Der Gründer und Vorstandsvorsitzende der CAS-Software AG in Karlsruhe, Martin Hubschneider, lobt die Anstrengungen Darmstadts: "Ich habe großen Respekt vor den visionären Machern der Digitalstadt Darmstadt", sagt Hubschneider, der Vorstand im regionalen IT-Netzwerk CyberForum und Vizepräsident des Bundesverbands IT-Mittelstand ist.

"Darmstadt hat nicht nur eine exzellente digitale Infrastruktur inklusive der digitalen Aktivisten, sondern auch einen Oberbürgermeister, der die Digitalstadt zur Chefsache gemacht hat", betont Hubschneider. Denn Deutschland sei digital "in vielen Bereichen abgeschlagen auf den hinteren Plätzen, etwa bei den digitalen Bürgerdiensten".

Wie finanziert sich der Umbau zur Digitalstadt? Als Wettbewerbssieger kann Darmstadt rund fünf Millionen Euro Landesmittel beantragen, wie Schlosser sagt. Dazu komme noch einmal so viel aus europäischer Förderung - das zusammen mit Kooperationspartnern beantragt werden könne. Außerdem unterstützen Sponsoren den Umbau der Stadt - vor allem mit Sachleistungen.

Die Beteiligung der Bürger an dem Prozess, die Diskussion mit den Menschen in der Stadt - real und online - werde ebenfalls bald beginnen, kündigt Schlosser an. Der geplante Ethik- und Technologiebeirat werde auch bald das erste Mal tagen. Dabei gehe es darum, die Charta der digitalen Grundrechte in Darmstadt anzuwenden - ein besonderes Anliegen von Oberbürgermeister Jochen Partsch (Grüne).

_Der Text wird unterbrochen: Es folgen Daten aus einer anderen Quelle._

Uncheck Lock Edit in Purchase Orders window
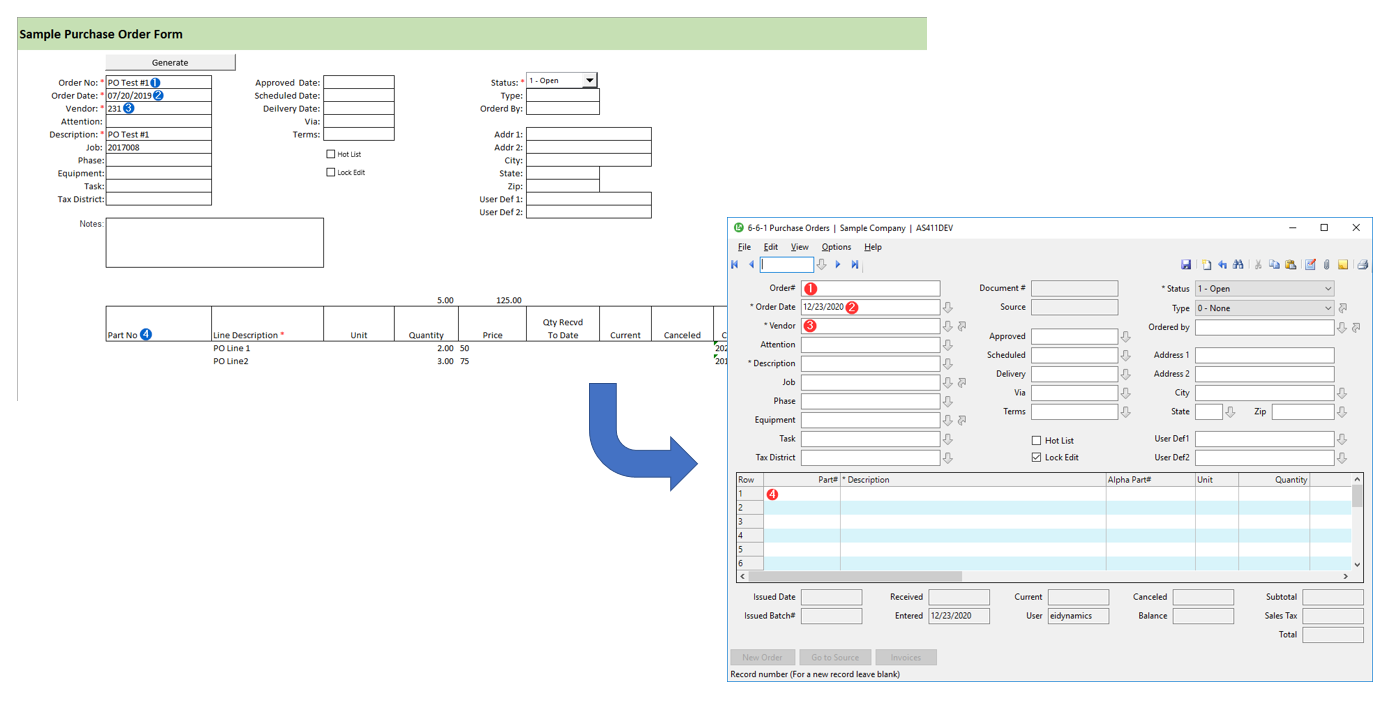Screen dimensions: 1391x708 [1036, 458]
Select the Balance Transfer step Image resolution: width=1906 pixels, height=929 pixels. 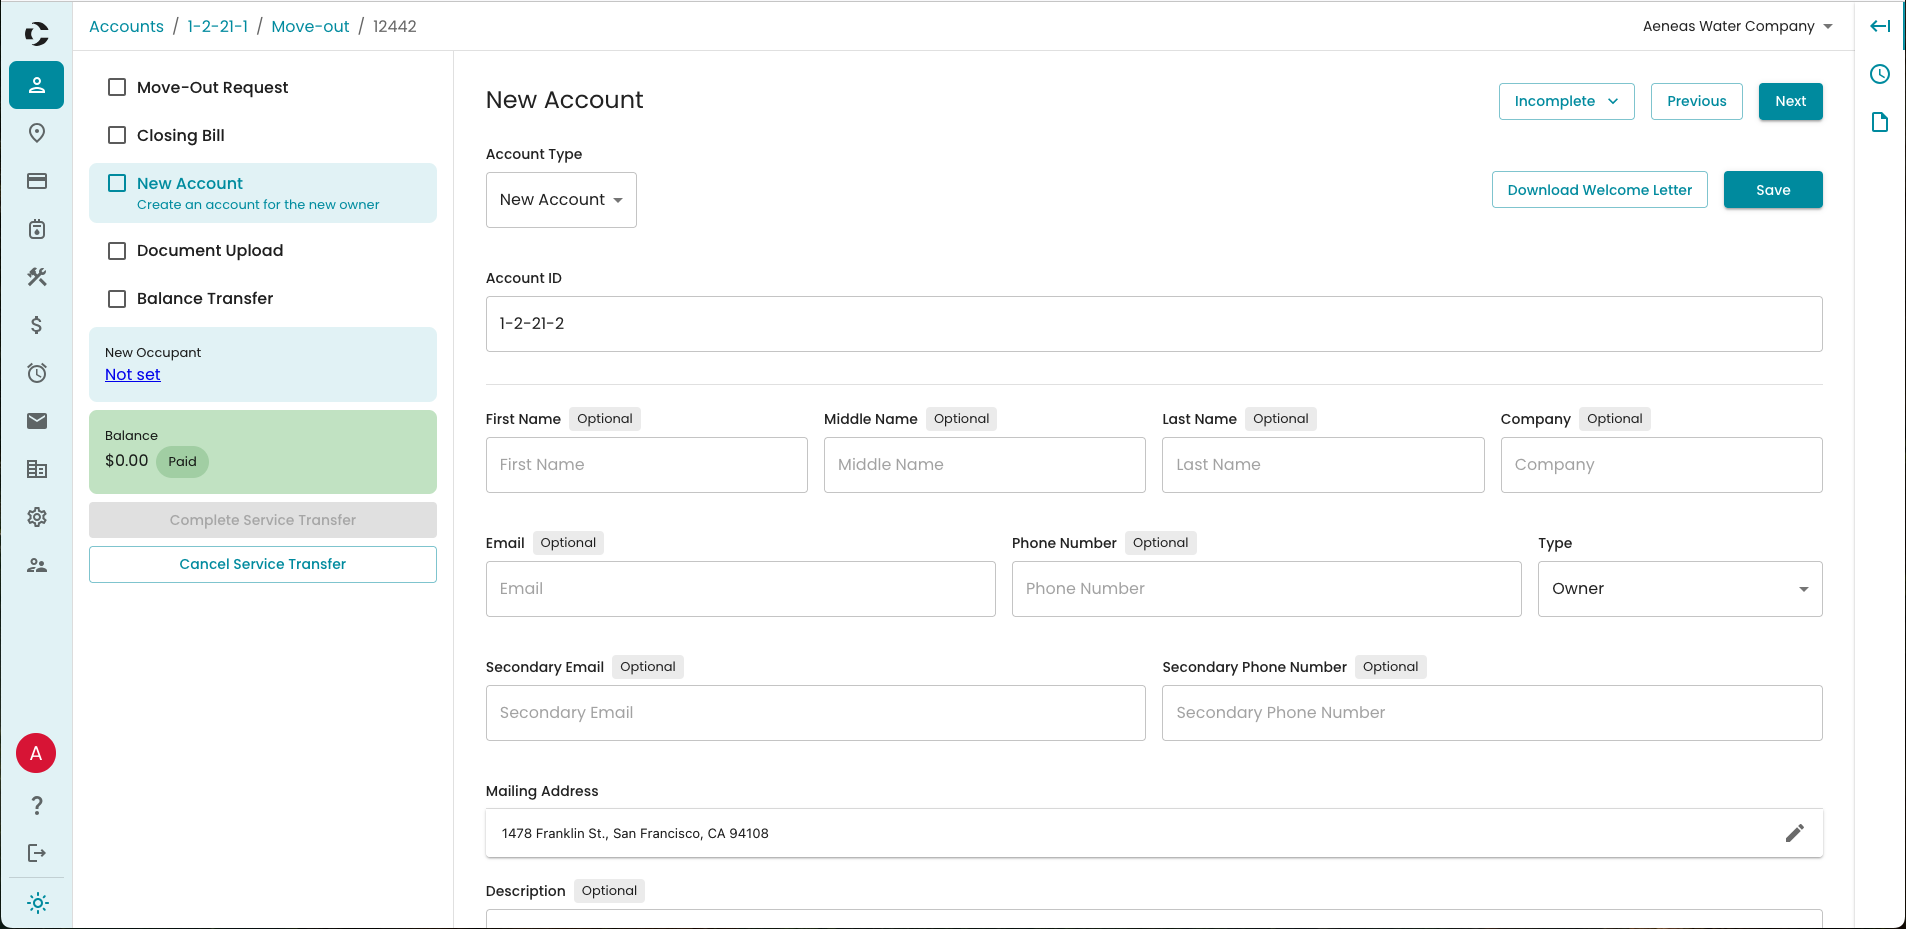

"Die anspruchsvolle Vision von Darmstadt und die entschlossene Umsetzung mit aktiver Einbindung der Bürger ist heute schon vorbildlich und macht anderen Städten Mut dieses wohl wichtigste Thema der Zukunftssicherung schnell anzugehen", sagt Hubschneider, der auch Co-Sprecher des Projekts Karlsruhe.Digital ist.